> _OBJECTIVE_
Reproduce every line of the listing verbatim, from the line holding "Downloads (718, 15)" through the end of the listing, inclusive.

> _STORED DATA_

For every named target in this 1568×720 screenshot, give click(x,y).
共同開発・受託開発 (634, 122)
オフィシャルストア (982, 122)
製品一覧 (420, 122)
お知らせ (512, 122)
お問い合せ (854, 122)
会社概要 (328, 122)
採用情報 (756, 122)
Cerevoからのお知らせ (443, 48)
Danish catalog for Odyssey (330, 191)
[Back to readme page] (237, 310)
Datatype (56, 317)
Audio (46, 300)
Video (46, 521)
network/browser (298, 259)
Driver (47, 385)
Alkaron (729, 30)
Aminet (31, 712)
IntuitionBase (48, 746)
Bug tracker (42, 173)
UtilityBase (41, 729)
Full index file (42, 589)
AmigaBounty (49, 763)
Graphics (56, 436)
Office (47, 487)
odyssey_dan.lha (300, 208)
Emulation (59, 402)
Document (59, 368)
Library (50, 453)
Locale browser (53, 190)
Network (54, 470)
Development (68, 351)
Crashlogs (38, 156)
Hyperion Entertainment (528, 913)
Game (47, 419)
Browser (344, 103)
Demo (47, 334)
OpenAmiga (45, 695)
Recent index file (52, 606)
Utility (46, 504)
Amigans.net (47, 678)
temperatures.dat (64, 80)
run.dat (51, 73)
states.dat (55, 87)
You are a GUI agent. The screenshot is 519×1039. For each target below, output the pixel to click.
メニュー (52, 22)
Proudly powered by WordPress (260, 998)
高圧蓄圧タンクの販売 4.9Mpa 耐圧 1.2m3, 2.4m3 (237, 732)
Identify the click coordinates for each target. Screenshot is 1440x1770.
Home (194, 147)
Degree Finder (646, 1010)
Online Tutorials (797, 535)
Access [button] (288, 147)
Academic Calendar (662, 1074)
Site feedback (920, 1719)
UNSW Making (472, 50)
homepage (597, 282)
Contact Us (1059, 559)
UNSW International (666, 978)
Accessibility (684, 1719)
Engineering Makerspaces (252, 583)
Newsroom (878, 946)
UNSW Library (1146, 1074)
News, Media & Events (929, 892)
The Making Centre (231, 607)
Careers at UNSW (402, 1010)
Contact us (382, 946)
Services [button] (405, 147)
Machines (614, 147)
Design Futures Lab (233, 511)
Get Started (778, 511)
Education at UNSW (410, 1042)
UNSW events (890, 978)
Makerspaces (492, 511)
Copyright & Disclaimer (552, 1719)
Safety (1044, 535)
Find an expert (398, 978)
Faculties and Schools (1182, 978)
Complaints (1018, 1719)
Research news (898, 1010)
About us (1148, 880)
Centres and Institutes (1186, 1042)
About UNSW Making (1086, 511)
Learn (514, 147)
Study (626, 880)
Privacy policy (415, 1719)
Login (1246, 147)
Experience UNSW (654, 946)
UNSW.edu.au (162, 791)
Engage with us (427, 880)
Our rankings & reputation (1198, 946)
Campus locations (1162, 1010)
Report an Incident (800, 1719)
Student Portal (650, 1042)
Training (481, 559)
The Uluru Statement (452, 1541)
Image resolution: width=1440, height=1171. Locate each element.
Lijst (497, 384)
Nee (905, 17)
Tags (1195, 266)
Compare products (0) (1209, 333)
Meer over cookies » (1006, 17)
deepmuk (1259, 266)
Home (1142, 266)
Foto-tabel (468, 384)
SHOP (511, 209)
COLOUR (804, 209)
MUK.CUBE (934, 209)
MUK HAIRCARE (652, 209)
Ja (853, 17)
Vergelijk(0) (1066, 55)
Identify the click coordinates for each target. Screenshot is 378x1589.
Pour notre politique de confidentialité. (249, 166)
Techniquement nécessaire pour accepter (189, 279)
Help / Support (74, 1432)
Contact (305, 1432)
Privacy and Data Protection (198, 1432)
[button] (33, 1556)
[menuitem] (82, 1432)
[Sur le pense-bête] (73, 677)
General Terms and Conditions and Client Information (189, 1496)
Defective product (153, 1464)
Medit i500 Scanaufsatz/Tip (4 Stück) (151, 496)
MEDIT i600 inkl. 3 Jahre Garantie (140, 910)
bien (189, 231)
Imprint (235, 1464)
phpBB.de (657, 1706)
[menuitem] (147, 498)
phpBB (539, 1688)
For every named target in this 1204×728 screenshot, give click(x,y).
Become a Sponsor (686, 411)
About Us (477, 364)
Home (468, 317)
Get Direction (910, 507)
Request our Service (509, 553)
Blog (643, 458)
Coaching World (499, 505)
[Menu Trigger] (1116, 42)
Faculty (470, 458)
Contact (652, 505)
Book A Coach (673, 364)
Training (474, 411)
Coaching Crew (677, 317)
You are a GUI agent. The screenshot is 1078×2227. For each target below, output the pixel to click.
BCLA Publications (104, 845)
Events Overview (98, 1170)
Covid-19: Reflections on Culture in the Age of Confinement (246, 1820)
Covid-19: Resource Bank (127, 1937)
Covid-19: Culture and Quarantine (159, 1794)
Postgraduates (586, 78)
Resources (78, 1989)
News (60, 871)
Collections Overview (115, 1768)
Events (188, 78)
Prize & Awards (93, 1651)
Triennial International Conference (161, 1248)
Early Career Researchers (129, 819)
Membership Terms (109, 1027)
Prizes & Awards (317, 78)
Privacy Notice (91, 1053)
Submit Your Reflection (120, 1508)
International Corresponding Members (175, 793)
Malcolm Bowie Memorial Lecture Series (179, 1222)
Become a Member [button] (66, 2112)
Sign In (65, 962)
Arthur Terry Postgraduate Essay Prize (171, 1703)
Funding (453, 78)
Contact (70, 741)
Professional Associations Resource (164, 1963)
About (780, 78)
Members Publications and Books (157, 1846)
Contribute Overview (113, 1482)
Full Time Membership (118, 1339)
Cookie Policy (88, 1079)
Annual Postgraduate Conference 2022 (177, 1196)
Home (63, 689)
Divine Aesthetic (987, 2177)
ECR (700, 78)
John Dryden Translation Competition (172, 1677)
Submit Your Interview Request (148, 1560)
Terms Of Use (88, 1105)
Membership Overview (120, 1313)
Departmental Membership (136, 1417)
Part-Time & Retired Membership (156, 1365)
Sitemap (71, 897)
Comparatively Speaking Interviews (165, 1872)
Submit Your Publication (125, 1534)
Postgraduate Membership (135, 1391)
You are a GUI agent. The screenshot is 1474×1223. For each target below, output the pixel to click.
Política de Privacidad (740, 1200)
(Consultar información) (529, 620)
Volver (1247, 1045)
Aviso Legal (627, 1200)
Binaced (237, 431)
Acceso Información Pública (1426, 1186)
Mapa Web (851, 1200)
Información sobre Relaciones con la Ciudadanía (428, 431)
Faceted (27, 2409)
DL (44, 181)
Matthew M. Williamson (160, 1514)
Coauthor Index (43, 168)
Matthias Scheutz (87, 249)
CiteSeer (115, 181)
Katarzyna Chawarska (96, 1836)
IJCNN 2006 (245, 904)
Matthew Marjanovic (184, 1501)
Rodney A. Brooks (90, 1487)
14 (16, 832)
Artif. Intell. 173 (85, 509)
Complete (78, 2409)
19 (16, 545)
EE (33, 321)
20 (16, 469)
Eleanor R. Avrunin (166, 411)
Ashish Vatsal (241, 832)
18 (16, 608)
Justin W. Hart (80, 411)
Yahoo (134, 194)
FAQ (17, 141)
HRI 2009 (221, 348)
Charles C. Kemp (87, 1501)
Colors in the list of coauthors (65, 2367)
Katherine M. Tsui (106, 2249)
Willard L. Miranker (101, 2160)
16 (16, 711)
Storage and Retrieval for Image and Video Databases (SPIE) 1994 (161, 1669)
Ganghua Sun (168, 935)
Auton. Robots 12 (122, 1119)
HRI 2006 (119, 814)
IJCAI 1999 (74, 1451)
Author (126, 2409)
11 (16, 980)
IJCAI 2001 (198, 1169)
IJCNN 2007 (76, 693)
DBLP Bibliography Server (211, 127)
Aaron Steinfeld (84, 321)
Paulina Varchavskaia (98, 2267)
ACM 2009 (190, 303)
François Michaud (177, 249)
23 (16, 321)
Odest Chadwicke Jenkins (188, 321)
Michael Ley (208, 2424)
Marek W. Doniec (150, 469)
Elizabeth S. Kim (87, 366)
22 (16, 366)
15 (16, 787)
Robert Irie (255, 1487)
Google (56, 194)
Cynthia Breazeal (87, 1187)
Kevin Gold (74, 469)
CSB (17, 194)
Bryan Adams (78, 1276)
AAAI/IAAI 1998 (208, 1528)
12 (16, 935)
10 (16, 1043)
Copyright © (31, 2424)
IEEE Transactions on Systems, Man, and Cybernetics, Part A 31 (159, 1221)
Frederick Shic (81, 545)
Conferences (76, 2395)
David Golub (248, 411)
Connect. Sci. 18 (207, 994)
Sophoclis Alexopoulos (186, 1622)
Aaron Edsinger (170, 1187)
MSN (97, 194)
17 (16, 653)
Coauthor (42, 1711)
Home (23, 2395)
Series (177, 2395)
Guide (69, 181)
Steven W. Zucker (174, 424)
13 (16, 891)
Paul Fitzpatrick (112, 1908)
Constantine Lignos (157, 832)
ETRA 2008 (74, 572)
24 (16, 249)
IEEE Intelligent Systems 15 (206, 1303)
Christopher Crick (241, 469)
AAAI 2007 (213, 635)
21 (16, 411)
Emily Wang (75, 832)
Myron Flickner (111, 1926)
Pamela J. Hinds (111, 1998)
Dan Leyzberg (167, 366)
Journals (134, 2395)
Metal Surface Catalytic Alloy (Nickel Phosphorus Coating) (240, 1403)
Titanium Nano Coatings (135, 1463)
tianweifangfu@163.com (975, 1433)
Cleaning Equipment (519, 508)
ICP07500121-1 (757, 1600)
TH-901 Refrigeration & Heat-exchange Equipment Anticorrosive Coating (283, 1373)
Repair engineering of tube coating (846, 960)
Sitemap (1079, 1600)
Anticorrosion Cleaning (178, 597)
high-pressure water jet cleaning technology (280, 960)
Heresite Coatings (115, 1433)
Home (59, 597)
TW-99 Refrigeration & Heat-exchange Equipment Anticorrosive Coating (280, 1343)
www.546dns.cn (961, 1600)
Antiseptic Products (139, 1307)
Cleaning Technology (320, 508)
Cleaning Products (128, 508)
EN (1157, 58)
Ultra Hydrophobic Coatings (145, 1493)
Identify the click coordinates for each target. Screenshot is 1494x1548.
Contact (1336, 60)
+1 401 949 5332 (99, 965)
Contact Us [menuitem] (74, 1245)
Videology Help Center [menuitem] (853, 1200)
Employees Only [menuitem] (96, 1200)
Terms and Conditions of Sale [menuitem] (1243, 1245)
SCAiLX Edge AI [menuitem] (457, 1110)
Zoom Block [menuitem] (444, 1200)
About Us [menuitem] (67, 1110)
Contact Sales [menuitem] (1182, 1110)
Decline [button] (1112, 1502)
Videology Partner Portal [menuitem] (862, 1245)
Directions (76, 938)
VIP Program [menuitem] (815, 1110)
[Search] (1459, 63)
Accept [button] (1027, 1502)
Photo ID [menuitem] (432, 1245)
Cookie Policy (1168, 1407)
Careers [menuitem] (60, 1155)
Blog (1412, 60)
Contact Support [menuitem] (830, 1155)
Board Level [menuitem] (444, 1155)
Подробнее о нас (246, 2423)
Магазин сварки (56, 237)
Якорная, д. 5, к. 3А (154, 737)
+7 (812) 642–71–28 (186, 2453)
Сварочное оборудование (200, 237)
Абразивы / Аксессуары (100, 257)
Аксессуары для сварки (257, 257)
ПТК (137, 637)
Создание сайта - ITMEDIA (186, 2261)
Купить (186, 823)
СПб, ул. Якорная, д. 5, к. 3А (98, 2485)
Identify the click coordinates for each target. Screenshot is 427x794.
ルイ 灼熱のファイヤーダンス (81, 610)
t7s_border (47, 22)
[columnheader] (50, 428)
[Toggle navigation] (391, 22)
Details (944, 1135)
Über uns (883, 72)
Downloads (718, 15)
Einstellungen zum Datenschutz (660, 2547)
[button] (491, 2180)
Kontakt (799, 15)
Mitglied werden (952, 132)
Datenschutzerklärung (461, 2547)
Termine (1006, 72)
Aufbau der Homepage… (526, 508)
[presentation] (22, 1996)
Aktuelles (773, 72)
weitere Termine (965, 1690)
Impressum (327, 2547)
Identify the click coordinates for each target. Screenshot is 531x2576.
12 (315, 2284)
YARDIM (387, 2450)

> _FULL OUTPUT_
Downloads (718, 15)
Einstellungen zum Datenschutz (660, 2547)
[button] (491, 2180)
Kontakt (799, 15)
Mitglied werden (952, 132)
Datenschutzerklärung (461, 2547)
Termine (1006, 72)
Aufbau der Homepage… (526, 508)
[presentation] (22, 1996)
Aktuelles (773, 72)
weitere Termine (965, 1690)
Impressum (327, 2547)
Identify the click coordinates for each target. Screenshot is 531x2576.
12 (315, 2284)
YARDIM (387, 2450)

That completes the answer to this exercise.